Tom Gregg
Tom Gregg
Sep 6, 2018 · 2 min read

This strikes me as little more than a tortured and largely spurious attempt to identify mainstream conservatives with the alt.right & etc. It has no more credibility than its polar opposite: the attempt by some conservatives to identify liberals and progressives with Bolshevism and National Socialism.

The current liberal/progressive meltdown over the alt.right, neo-Nazis, fascists, white nationalists, etc. is comical in its hysteria. The radical Right in America is a tiny faction which commands no popular support whatsoever. And “white nationalism” is a figment of the liberal/progressive imagination. The promiscuous abandon with which such charges are hurled betrays their essential frivolity. Take the most recent example: the hilarious claim that a young woman sitting near Judge Kavanaugh during his confirmation hearings made a “white power” hand gesture.
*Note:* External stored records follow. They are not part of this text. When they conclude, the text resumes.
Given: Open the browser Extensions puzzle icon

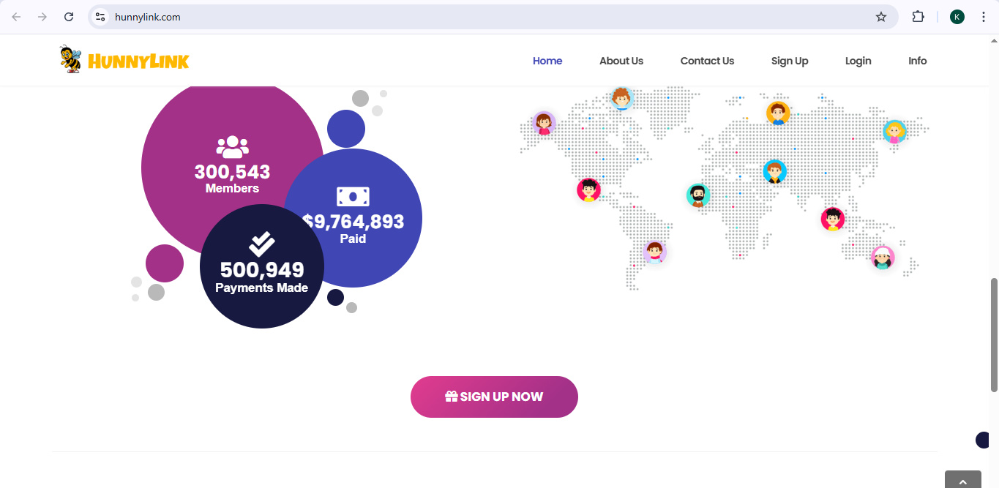Looking at the screenshot, I should pyautogui.click(x=918, y=17).
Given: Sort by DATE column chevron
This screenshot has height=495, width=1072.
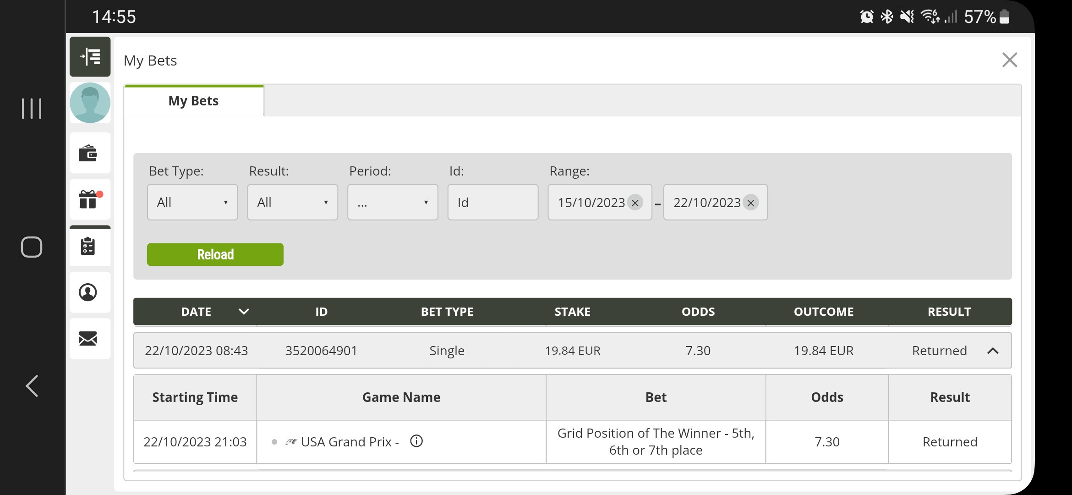Looking at the screenshot, I should point(244,312).
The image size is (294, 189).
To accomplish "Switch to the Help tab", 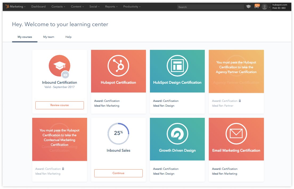I will pos(68,37).
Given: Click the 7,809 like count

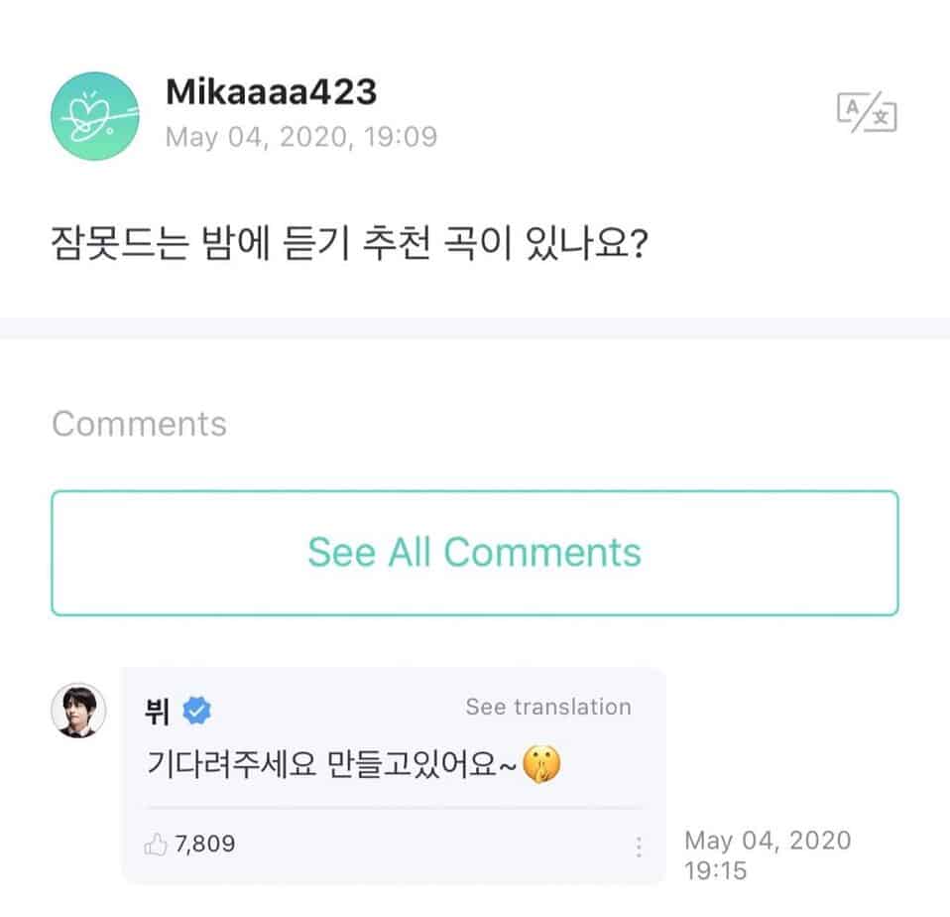Looking at the screenshot, I should (204, 846).

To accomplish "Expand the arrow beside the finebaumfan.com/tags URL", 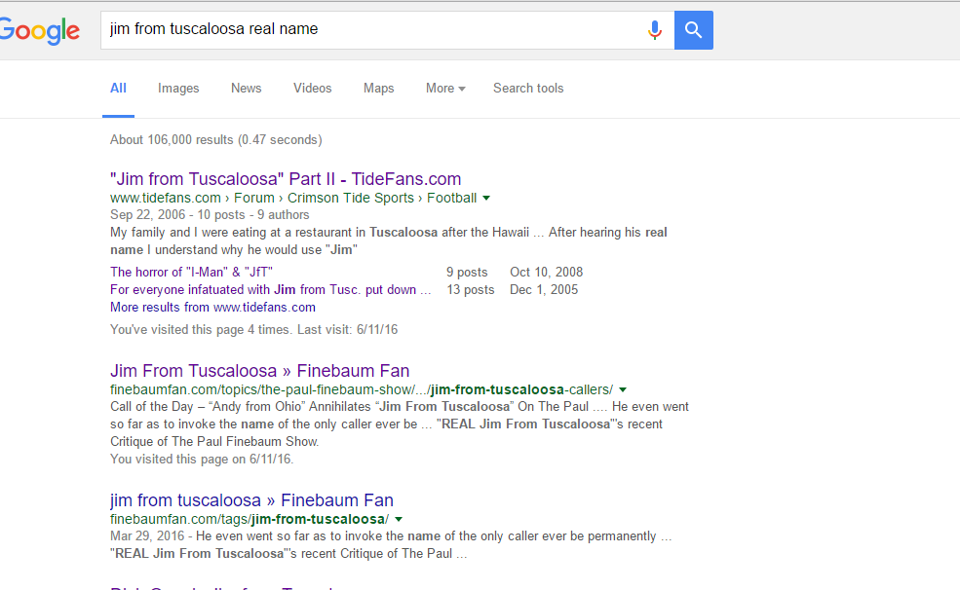I will click(x=399, y=519).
One would like to think that the number of credulous idiots disposed to believe such a fairy tale is small but alas, the charge took off like an ICBM and was, apparently, embraced by tens of thousands of members of the Resistance. This despite the fact that Zina Bash, the woman in question, is of Mexican heritage on her father’s side and Jewish on her mother’s side (with grandparents who survived the Holocaust), making her an unlikely recruit for white nationalism.
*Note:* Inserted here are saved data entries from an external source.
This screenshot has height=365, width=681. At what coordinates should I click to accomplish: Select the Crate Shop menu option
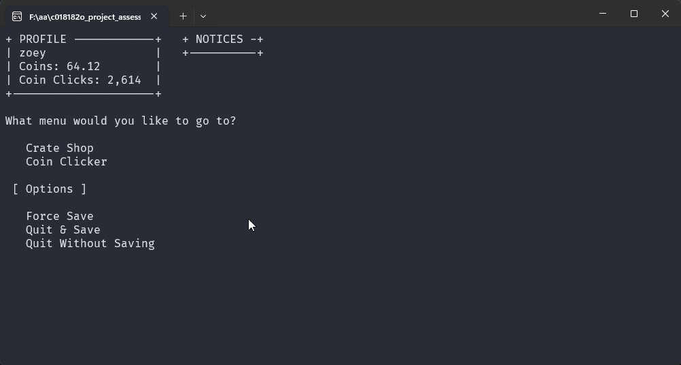coord(60,148)
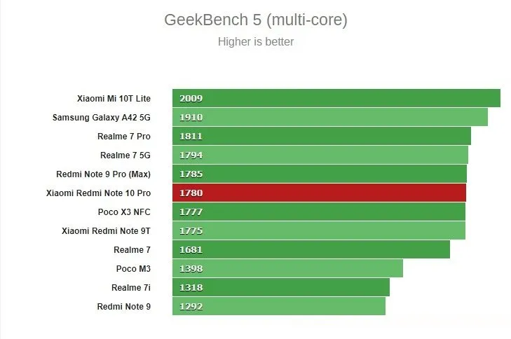The width and height of the screenshot is (511, 339).
Task: Click the Redmi Note 9 Pro (Max) label
Action: tap(103, 174)
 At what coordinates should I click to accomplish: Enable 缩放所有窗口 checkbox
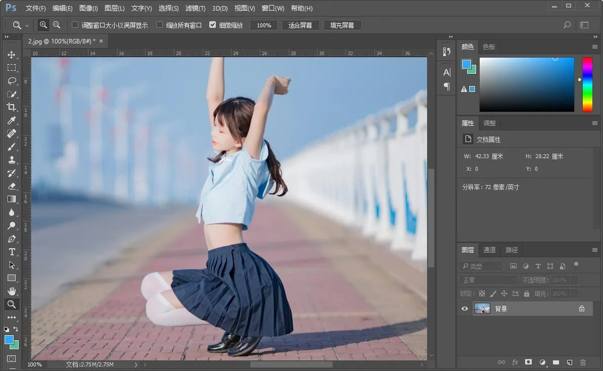160,25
An objective observer of the Resistance v. MAGA compels the conclusion that they’re two sides of the same coin: politically deranged, impervious to facts and reason, disconnected from reality. That, incidentally, explains why Democratic politicians pandering to the Resistance sound so dumb, e.g. Cory Booker in the Kavanaugh hearing: dumb is what the Resistance wants.

As for the election of Donald Trump, it has no nefarious roots in Nazism, fascism, white nationalism, etc. Populism is a recurring theme in American political history and he represents its latest iteration. MAGA’s greatest scorn is reserved not for immigrants, black, gays, etc. but for the elites, so called, on both sides of the aisle, Republicans as well as Democrats. Trump’s their champion, the guy who’s supposed to drain the swamp. What’s funny about that is that in most respects he’s governed no differently than any other Republican might have been expected to govern, the major deviation being his trade policies. On that score he’s closer to Bernie Sanders & Co. than he is to mainstream conservative Republicans.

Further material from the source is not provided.